Ms Hayden also pointed to a “high rate of churn” and instability, with the majority of renters moving homes frequently.
While the majority (79 per cent) of respondents have lived in the private rented sector for five years or more, only 22 per cent have lived in their current home for that length of time. Over half of respondents are in their current home less than two years.
Asked why they had left their last rented home, 42 per cent of respondents stated that they had left as a result of action by the landlord — the most common factor being the landlord’s intention to sell.
88 per cent of respondents said that, in their experience, it was difficult or extremely difficult to find a secure home in the private rented sector.
One respondent said that they had contacted over 200 landlords before finally securing a home, while five respondents stated that they faced discrimination on racial grounds, and/or because they were eligible for the Housing Assistance Payment (HAP).

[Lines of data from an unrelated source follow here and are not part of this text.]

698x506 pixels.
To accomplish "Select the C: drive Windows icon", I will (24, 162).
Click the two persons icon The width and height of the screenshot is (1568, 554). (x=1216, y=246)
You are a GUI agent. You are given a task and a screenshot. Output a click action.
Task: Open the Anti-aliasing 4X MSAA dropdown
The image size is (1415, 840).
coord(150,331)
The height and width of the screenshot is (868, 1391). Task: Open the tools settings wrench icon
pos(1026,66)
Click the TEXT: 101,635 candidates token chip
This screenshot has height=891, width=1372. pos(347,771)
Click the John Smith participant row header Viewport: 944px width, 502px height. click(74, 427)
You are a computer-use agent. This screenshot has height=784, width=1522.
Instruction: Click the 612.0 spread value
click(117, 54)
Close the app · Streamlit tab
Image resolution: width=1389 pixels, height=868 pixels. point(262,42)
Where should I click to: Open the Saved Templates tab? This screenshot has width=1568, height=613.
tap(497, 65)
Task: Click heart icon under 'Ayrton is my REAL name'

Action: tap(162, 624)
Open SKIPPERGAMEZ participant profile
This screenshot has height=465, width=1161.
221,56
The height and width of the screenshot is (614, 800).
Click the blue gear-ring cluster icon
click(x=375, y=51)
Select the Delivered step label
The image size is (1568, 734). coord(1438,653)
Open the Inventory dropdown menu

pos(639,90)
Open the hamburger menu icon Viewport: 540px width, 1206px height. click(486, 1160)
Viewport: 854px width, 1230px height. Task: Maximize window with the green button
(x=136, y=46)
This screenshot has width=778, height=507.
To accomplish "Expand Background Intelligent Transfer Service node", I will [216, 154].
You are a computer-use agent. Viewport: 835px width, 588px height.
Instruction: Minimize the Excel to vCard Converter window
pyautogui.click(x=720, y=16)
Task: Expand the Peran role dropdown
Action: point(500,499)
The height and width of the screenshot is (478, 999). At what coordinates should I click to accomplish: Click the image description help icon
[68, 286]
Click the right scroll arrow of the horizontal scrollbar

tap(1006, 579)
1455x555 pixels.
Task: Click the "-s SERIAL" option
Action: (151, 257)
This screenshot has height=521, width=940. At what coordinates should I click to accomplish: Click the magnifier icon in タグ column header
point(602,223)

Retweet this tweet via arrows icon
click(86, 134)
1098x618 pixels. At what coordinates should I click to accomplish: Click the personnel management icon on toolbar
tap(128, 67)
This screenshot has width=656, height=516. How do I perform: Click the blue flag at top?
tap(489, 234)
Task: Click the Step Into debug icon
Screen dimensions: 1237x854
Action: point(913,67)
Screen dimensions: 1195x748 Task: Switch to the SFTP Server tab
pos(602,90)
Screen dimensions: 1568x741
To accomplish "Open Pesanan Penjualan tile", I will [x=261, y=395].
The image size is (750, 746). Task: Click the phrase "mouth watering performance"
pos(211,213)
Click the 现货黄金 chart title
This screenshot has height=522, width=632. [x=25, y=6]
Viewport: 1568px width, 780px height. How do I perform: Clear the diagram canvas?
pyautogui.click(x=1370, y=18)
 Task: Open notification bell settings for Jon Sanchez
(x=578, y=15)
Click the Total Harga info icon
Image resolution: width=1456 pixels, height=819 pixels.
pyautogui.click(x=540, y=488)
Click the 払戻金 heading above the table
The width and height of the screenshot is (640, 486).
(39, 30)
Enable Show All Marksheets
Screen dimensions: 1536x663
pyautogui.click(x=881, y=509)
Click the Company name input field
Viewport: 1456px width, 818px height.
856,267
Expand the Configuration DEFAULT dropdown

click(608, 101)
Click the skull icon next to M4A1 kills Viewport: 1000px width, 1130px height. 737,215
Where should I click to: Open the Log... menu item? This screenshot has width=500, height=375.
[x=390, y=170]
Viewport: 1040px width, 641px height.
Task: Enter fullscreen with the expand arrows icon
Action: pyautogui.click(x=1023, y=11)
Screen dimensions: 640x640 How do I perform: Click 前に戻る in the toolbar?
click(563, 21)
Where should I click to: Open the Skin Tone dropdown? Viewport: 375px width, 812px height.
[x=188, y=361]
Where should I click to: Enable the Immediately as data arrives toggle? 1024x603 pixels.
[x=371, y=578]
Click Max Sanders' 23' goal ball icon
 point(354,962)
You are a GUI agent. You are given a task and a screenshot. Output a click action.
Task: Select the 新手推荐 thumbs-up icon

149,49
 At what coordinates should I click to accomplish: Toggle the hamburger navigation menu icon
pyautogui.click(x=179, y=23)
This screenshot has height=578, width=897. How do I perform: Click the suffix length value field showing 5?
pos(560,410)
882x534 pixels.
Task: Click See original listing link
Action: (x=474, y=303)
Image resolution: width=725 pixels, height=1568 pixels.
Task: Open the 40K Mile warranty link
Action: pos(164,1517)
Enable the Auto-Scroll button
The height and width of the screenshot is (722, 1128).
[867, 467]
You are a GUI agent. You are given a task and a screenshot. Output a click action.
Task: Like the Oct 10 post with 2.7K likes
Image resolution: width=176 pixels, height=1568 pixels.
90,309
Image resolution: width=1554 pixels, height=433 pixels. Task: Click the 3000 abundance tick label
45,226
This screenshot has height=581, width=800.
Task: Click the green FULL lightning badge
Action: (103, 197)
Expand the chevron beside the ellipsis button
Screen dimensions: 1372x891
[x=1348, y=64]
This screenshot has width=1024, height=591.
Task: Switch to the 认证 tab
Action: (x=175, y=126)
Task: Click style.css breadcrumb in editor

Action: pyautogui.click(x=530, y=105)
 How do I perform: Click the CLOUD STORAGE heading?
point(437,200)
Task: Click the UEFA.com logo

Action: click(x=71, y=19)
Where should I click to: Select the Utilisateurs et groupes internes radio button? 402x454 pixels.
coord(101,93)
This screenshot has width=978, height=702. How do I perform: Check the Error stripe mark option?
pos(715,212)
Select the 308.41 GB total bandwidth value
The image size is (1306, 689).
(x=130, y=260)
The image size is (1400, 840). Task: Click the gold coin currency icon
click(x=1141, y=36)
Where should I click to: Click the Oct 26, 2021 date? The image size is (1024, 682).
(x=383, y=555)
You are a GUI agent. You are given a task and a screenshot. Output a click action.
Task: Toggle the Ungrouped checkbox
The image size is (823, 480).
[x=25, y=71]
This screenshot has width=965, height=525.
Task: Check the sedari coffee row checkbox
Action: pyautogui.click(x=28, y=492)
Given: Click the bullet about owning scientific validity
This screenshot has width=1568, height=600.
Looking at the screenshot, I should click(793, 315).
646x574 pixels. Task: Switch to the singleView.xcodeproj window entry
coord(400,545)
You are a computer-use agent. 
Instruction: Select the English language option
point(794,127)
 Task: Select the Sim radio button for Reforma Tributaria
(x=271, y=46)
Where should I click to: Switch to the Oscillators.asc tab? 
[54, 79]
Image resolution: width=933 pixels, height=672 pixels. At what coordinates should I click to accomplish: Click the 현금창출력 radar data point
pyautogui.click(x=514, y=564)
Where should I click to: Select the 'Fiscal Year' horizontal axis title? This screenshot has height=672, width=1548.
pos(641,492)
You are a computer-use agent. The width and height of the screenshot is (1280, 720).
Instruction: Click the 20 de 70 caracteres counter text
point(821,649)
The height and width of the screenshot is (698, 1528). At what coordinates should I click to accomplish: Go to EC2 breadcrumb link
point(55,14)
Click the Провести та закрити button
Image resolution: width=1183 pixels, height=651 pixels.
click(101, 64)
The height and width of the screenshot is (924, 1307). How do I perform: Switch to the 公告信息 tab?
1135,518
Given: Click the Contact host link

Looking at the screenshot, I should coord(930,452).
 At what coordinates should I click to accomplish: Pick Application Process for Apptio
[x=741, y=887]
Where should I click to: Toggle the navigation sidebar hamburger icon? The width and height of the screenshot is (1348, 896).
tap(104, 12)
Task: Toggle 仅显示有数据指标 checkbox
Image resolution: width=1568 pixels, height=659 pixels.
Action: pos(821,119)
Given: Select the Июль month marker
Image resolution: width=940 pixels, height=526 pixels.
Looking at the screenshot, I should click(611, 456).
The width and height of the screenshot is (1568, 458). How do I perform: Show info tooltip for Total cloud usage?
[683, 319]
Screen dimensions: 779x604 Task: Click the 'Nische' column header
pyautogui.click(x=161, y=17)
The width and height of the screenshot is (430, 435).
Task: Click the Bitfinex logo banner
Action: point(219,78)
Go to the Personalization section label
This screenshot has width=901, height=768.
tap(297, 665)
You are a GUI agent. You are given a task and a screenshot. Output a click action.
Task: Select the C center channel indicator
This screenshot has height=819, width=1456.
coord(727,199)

While respondents across all family types indicated difficulty in securing a home, one-parent families were most likely to find it extremely difficult to find rental accommodation (90 per cent), followed by two-parent families (83 per cent), singles (54 per cent) and couples (46 per cent).
51 per cent of respondents to Threshold’s survey also stated that they are paying more than 30 per cent of their income on rent.
Renting is no longer the stepping stone to home-ownership that it once was for many
CEO of Threshold, John-Mark McCafferty, said: “For those on higher incomes, paying more than 30 per cent of income on rent may have little impact on their disposable income.
“However, respondents on lower incomes were more likely to be paying a higher proportion of their take-home pay on rent. When bills and other payments are factored in, some renters could face a situation where they have very little money left over for other basic living expenses.”
Mr McCafferty said the findings of the new survey “expose the lack of security of tenure, the poor standards and the high rents that we already know are making the private rented sector an undesirable place to live.”
“In its current form, it cannot offer a home for life. The Government must recognise that renting is no longer the stepping stone to home-ownership that it once was for many; changes must be introduced to make the private rented sector a viable housing option for all,” he said.
Threshold surveyed a total of 222 of its clients between March and April of this year by phone for its 2021 tenant sentiment survey.